RPR, which is a data platform for Realtor association members, is a wholly owned subsidiary of the National Association of Realtors (NAR). The report is based on a survey of 225 real estate professionals in the U.S. who are members of NAR. Over 90% of respondents primarily work in residential real estate and the majority reported having over four years of experience in the industry, with the largest cohort (64 respondents) reporting between four and 10 years of experience. Despite this experience, 89 respondents reported completing between zero and five transactions in the past 12 months, however 112 respondents reported closing between six and 25 transactions in the past year.
Overall, just 8% of respondents said they don’t currently and never plan to use AI in the future. Of those who use AI, 68% reported using AI daily or several times a week. The biggest value AI provided respondents is saving time (71%), with 68% saying AI saves them at least one hour per week and 34% reporting that it saves them over four hours a week. Other areas respondents said AI delivers value to their business include improving communication (62.67%), strengthening presentation (50.96%) and reducing workload (43.32%). Just 7.83% said they have not seen AI provide their business with any value yet.
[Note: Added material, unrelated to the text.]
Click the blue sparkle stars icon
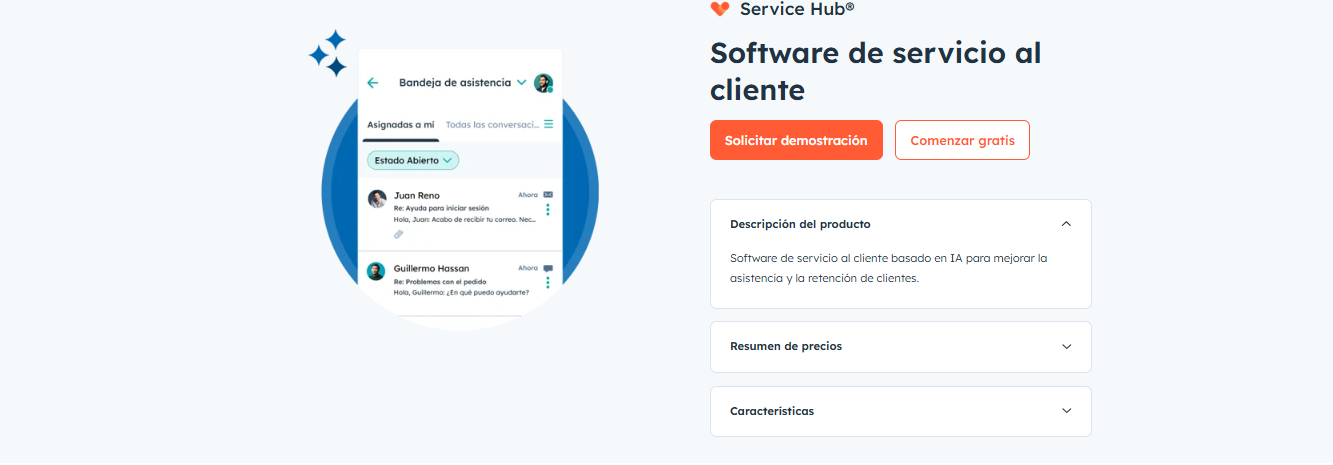Screen dimensions: 1333x465 pyautogui.click(x=329, y=53)
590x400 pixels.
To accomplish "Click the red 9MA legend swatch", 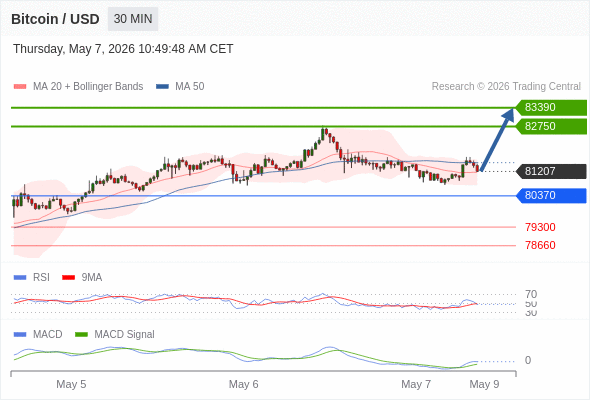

The most popular type of AI tool used by survey respondents was writing tools (77.93%), followed by Chatbots or AI assistants (47.03%), image editing tools (39.19%) and market analysis or pricing tools (38.74%).
Reflecting this, the areas AI delivers the most impact, according to respondents, include writing listing descriptions (68.47%), creating social media content (59.46%) and writing emails or newsletters (53.15%). Despite heavy AI adoption regarding these routine tasks, respondents’ confidence in AI drops when it comes to using AI for pricing, interpretation and compliance-sensitive client conversations.
In addition, 63% of respondents cited accuracy of outputs as their top concern when it comes to AI usage. Other top concerns included compliance or legal issues (cited by 49%), misinterpretation of market data (47%), learning curve for AI usage (30%) and fair housing concerns (28%).
Despite their concerns, roughly 67% of respondents are either somewhat confident or confident in using AI-generated content with clients. However, nearly 17% reported feeling “not confident,” while 17% reported feeling “very confident.”
“AI adoption is no longer the question. Agents are already using it,” Reggie Nicolay, RPR’s senior vice president of marketing and training, said in a statement. “The real opportunity now is confidence. Confidence in output quality, confidence in compliance and confidence in how AI is used in client conversations.”
Based on these results, RPR said that now that agents have widely adopted AI, trade organizations and brokerages need help provide stronger training on AI usage. Supporting this assertion is that of the respondents who cited barriers to using AI more regularly, the most common barrier was not enough training (16.82%), too many tools to choose from (15.91%) and not being sure where to start (12.73%).
Respondents said the most helpful forms of AI training would be short video tutorials (69%), hands-on workshops (57%) and use-case training tied to real tasks like CMA creation (56%).
“These findings point to a practical reality,” Nicolay added. “Agents are not resisting AI. They’re using it where it adds clear value and asking the right questions where risk is higher.”